The class-action lawsuit brought against Eros International Plc in the United States, by investors who alleged that the company had misled them regarding the potential of its movie streaming service Eros Now, has been dismissed by the United States District Court for the Southern District of New York. The court was of the view that Eros had been adequately upfront about the prospect of Eros Now, plus the difference between projections stated by the company and the actual result was minor, and definitely didn’t amount to securities fraud.

The lawsuit had been filed in November 2015 and alleged that between November 13, 2013 and November 12, 2015 Eros made misleading statements about the growth in Eros Now’s registered users without disclosing that most of them were using low-quality Internet connections that weren’t fit for streaming, and failed to disclose that Eros enriched its controlling family at the expense of shareholders through a series of related-party transactions. Other allegations included:

  • The company lacked adequate internal controls.
  • Eros overstated the number of movies it distributed, its theatrical revenues, financial results and operating metrics.
  • The company’s financial statements were not prepared in accordance with generally accepted accounting principles.

New charges were added to the lawsuit in 2016, which alleged that Eros and certain officers and directors of the company had also violated Section 10B and 20A of the Securities Exchange Act, 1934. These have been dismissed by the court as well.

Sec. 10B. Position Limits And Position Accountability For Security-Based Swaps And Large Trader Reporting. (a) POSITION LIMITS.—As a means reasonably designed to prevent fraud and manipulation, the Commission shall, by rule or regulation, as necessary or appropriate in the public interest or for the protection of investors, establish limits (including related hedge exemption provisions) on the size of positions in any security-based swap that may be held by any person.

SEC. 20A. (a) PRIVATE RIGHTS OF ACTION BASED ON CONTEMPORANEOUS TRADING—Any person who violates any provision of this title or the rules or regulations thereunder by purchasing or selling a security while in possession of material, non-public information shall be liable in an action in any court of competent jurisdiction to any person who, contemporaneously with the purchase or sale of securities that is the subject of such violation, has purchased (where such violation is based on a sale of securities) or sold (where such violation is based on a purchase of securities) securities of the same class.

Trouble began in October 2015, when Eros’ stock was downgraded by investment bank Wells Fargo, because of the company’s unexplained continued increase in revenues from the UAE. And even though Eros was quick to issue a clarification, it did little to dissuade the murmurs.

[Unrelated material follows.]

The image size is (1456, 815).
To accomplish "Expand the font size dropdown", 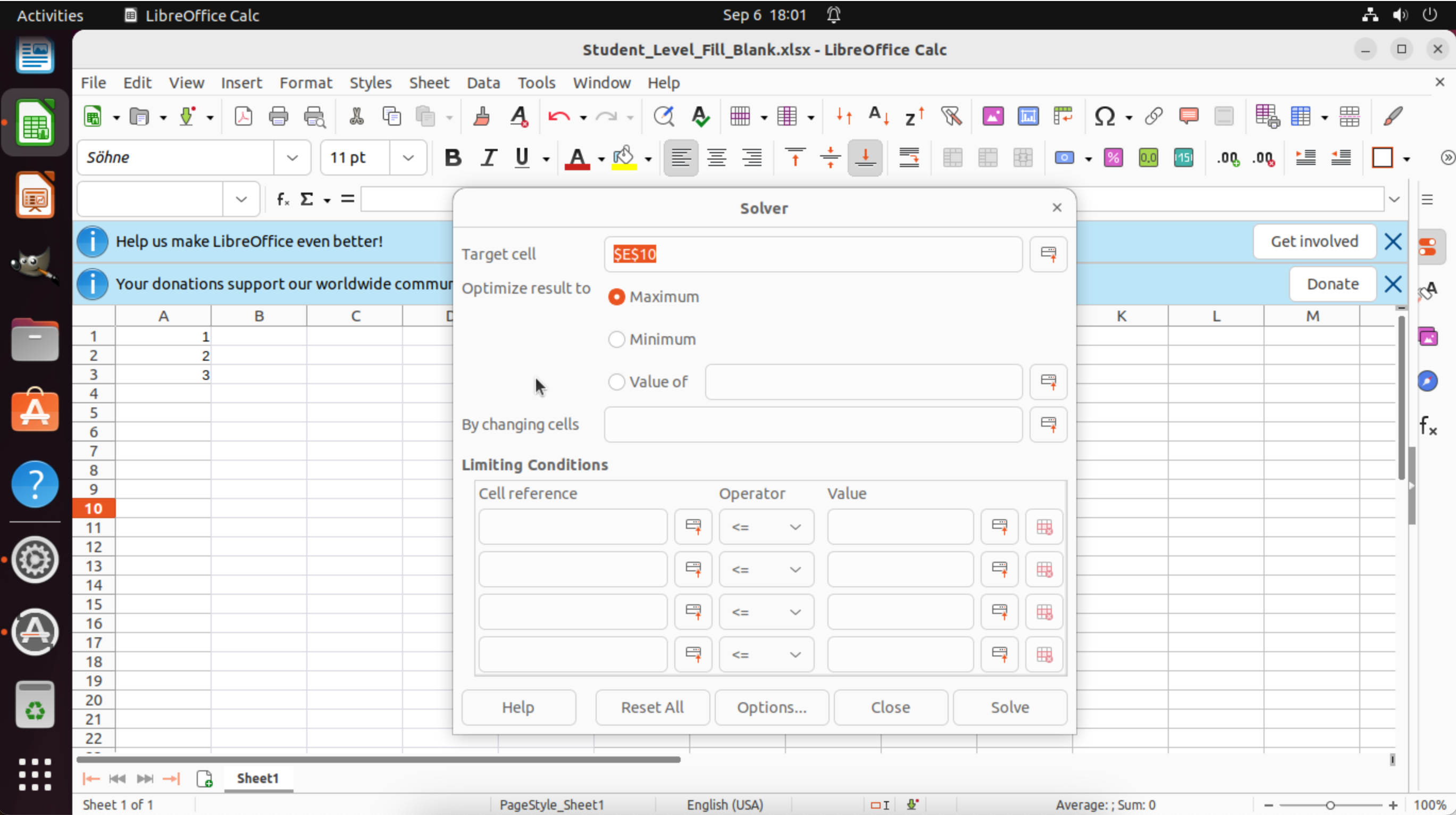I will click(407, 157).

Then came the series of articles published by US-based research firm Seeking Alpha, which alleged that the company overstated its revenues and theatrical releases by stretching its amortization period. Read more on the Seeking Alpha stories herehere and here. Eros issued a statement right away and called the articles by Alpha “baseless”, but didn’t provide any additional information on its theatrical releases. The lawsuit came soon after.

Read: A timeline which led to the class action lawsuit against Eros

Eros Now subscriber growth

Last month, the company claimed that Eros Now had tripled its paid subscriber count to 2.9 million, from 1 million in early 2016. The total number of users, as opposed to paying subscribers, is 60 million, which means that 4.84% of Eros Now’s users are paying subscribers.

It’s worth noting here that the company had earlier defined what it means by a paying subscriber:

Paying subscribers means any subscriber who has made a valid payment to subscribe to a service that includes the Eros Now service either as part of a bundle or on a standalone basis, either directly or indirectly through a telecom operator or OEM in any given month be it through a daily, weekly or monthly billing pack, as long as the validity of the pack is for at least one month.

Eros Now’s library of digital film rights stands at over 10,000 films, with nearly 50% owned in perpetuity (or forever).